DATASET |
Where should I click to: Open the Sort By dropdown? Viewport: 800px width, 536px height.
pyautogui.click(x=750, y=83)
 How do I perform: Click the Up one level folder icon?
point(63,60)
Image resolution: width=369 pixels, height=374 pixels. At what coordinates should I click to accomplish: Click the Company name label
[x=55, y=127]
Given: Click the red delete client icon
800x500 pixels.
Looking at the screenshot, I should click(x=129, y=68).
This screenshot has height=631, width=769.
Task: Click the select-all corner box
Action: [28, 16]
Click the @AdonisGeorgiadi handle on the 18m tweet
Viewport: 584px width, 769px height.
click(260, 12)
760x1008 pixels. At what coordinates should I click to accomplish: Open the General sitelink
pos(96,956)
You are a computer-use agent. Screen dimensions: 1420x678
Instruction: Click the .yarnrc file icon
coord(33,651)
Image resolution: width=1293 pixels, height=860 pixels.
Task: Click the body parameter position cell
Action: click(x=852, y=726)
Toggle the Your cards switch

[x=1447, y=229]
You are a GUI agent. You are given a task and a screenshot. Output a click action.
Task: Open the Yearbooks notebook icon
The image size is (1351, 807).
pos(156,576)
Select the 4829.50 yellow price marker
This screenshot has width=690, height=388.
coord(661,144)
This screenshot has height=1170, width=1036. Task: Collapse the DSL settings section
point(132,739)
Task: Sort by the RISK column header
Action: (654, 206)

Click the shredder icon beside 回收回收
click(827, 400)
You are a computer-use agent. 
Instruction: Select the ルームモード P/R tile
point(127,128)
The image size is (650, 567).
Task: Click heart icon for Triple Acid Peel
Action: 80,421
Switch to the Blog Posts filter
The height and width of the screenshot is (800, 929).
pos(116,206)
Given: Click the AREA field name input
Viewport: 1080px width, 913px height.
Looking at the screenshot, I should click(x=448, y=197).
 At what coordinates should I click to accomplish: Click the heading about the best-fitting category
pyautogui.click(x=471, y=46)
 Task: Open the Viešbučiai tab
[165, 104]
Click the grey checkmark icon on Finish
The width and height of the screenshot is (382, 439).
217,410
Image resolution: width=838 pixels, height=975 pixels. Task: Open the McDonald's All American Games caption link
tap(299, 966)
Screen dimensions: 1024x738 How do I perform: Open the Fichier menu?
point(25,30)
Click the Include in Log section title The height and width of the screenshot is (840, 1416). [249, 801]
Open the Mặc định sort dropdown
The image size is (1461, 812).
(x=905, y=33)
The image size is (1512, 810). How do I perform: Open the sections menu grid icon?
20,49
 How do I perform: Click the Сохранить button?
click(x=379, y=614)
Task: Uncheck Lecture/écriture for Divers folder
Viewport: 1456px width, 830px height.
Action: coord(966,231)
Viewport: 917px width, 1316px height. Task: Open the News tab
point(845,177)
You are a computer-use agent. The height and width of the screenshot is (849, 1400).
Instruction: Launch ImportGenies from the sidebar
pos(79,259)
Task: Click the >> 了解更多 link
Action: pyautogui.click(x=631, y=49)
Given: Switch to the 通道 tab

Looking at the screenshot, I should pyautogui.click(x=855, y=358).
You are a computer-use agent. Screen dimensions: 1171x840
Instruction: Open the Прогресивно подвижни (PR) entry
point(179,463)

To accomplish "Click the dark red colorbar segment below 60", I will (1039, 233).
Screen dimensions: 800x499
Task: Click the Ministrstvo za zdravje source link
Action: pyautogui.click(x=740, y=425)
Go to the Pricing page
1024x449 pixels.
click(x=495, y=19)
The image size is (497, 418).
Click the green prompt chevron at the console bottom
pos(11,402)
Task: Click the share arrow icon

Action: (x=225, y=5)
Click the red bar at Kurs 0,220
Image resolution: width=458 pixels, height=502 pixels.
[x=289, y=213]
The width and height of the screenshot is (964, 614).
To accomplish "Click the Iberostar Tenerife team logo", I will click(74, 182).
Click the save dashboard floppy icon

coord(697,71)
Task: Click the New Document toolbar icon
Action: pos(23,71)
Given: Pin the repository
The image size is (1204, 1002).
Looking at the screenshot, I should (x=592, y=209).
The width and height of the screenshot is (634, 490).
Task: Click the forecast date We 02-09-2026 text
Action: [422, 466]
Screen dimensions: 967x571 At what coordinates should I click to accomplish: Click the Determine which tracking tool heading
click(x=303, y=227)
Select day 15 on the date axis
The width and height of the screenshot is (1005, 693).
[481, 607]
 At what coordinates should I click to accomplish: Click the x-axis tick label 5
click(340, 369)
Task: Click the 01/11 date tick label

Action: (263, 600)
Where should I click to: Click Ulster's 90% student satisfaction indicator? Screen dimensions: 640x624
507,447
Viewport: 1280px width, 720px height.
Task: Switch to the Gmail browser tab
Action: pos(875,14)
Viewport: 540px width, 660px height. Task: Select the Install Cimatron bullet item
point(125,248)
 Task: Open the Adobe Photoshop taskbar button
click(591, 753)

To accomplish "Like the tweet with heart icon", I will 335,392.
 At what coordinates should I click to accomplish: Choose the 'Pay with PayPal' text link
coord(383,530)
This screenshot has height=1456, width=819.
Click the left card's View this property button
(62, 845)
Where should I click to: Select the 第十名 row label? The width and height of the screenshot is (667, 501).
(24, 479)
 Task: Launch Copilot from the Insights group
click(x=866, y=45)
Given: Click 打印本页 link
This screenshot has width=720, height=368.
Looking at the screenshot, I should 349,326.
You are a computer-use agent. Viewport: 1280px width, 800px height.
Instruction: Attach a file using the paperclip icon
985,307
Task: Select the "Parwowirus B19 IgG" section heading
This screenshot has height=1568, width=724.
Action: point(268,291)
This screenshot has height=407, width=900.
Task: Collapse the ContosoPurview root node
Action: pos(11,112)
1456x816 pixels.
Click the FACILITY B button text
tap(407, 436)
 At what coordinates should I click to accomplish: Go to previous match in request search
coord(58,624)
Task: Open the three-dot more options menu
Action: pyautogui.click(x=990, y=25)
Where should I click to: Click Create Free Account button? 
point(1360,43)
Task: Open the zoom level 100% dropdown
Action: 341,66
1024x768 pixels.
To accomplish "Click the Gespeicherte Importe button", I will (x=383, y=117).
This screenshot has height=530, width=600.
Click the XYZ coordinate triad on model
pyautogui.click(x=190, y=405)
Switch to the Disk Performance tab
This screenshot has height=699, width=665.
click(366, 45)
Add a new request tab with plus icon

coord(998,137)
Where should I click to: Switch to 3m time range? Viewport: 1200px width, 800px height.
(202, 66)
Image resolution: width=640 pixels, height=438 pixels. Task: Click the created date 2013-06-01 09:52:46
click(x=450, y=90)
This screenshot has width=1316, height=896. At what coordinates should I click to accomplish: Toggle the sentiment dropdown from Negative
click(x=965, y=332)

DESCRIPTION OF THE TASK |
Taking the entries above, write out exactly the lines starting with the line containing "Given: Click the AREA field name input" and going on through the line containing "Task: Uncheck Lecture/écriture", both included, and nothing else.

EXERCISE RESULT |
Given: Click the AREA field name input
Viewport: 1080px width, 913px height.
Looking at the screenshot, I should click(x=448, y=197).
 At what coordinates should I click to accomplish: Click the heading about the best-fitting category
pyautogui.click(x=471, y=46)
 Task: Open the Viešbučiai tab
[165, 104]
Click the grey checkmark icon on Finish
The width and height of the screenshot is (382, 439).
217,410
Image resolution: width=838 pixels, height=975 pixels. Task: Open the McDonald's All American Games caption link
tap(299, 966)
Screen dimensions: 1024x738 How do I perform: Open the Fichier menu?
point(25,30)
Click the Include in Log section title The height and width of the screenshot is (840, 1416). [249, 801]
Open the Mặc định sort dropdown
The image size is (1461, 812).
(x=905, y=33)
The image size is (1512, 810). How do I perform: Open the sections menu grid icon?
20,49
 How do I perform: Click the Сохранить button?
click(x=379, y=614)
Task: Uncheck Lecture/écriture for Divers folder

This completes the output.